The first threshold is higher than the second threshold.

The comparing the sensed transmission power with the indication of the transmission resource is performed between an indicated physical resource block and the sensed transmission power in the physical resource block.

If the sensed physical resource blocks are a subset of the indicated physical resource blocks, determining that the sensed transmission power is from only the first base station.

The application also provides a base station for the method.

The non-transitory computer readable medium may include at least one of the group of: hard disks, optical storage devices, magnetic storage devices, read-only memory, programmable read-only memory, erasable programmable read-only memory, EPROM, electrically erasable programmable read-only memory, and flash memory.

Drawings

The details, aspects and embodiments of the application will be described, by way of example only, with reference to the accompanying drawings. Elements in the figures are illustrated for simplicity and clarity and have not necessarily been drawn to scale.
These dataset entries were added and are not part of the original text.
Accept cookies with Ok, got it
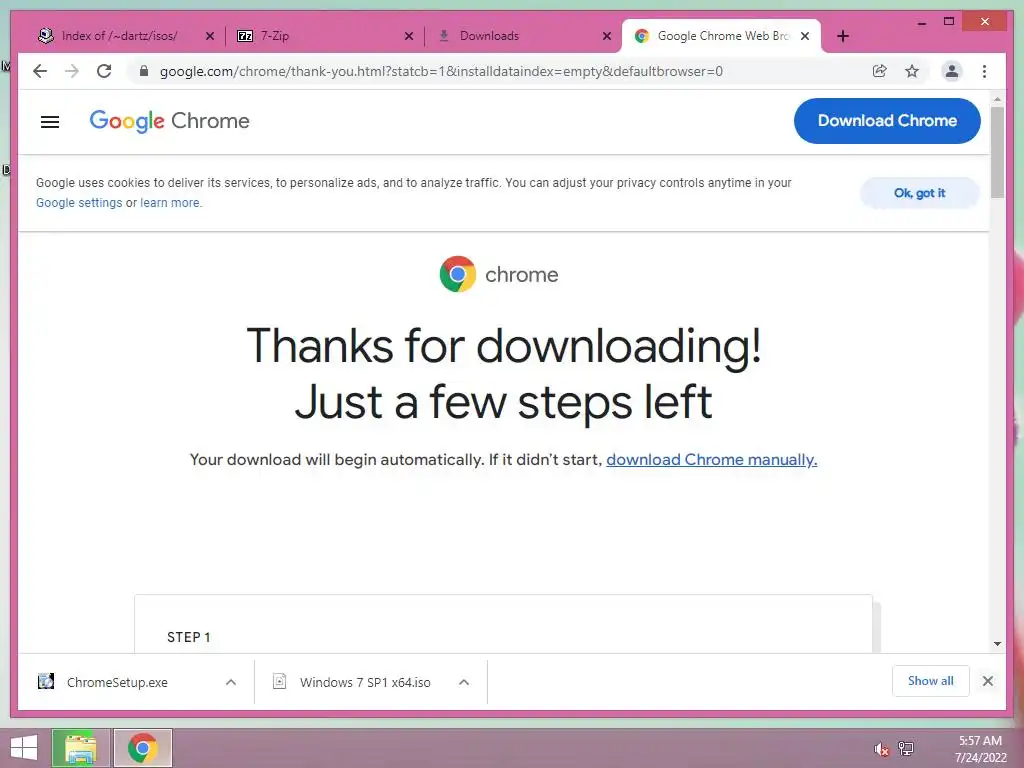 (x=920, y=193)
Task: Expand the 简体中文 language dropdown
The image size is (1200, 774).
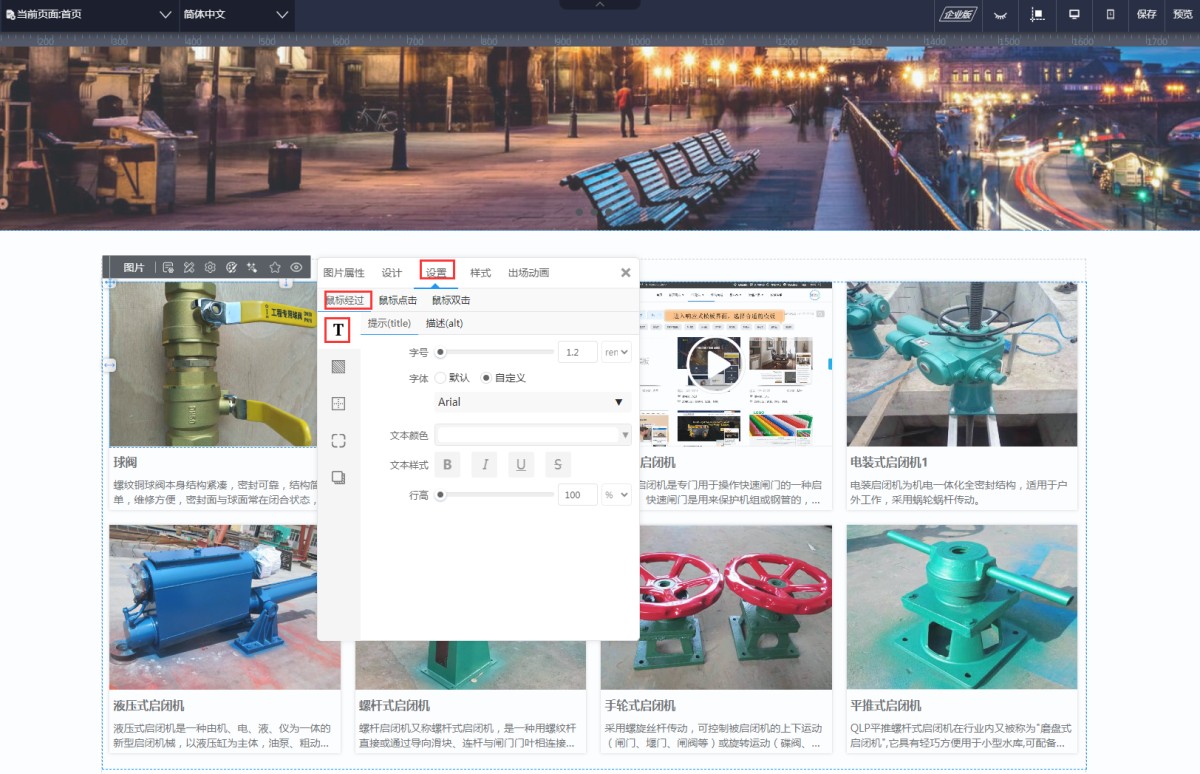Action: 235,14
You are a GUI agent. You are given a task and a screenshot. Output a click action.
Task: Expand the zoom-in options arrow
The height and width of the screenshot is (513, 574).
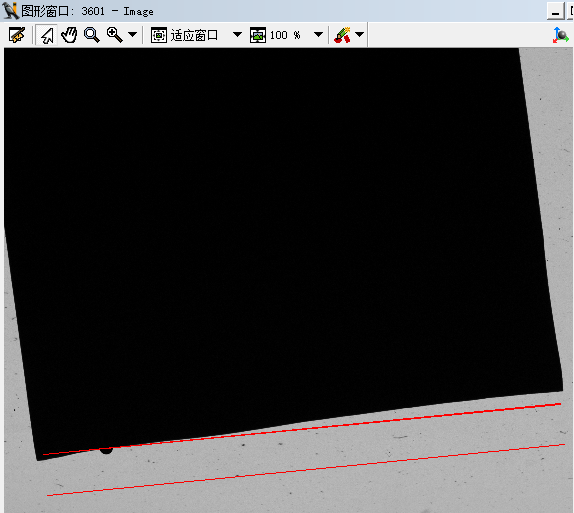click(x=133, y=35)
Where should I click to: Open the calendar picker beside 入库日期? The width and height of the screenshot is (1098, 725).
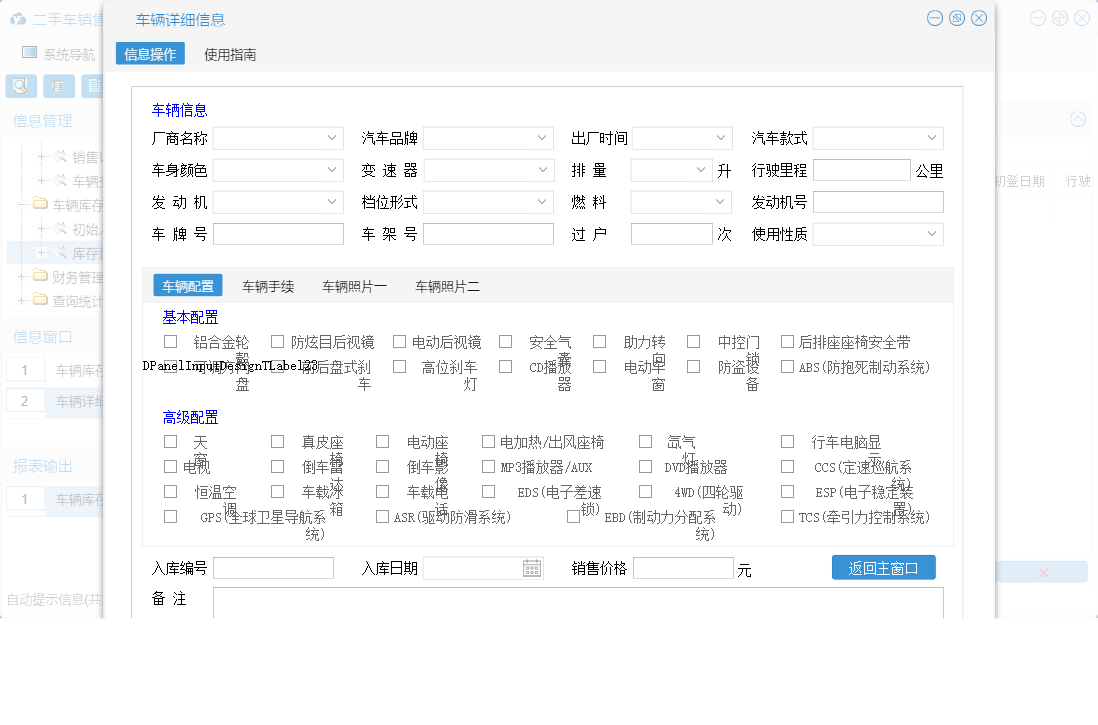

Like reference numerals have been included in the various figures to facilitate understanding

Fig. 1 is a schematic diagram of a typical cellular network.

Fig. 2 is a schematic diagram of a pair of base stations that may be used to share resources.

FIG. 3 is a flow chart of a method of resource sharing.

Fig. 4 is a schematic diagram of three base stations that may be used to share resources.

FIG. 5 is a flow chart of a method of resource sharing.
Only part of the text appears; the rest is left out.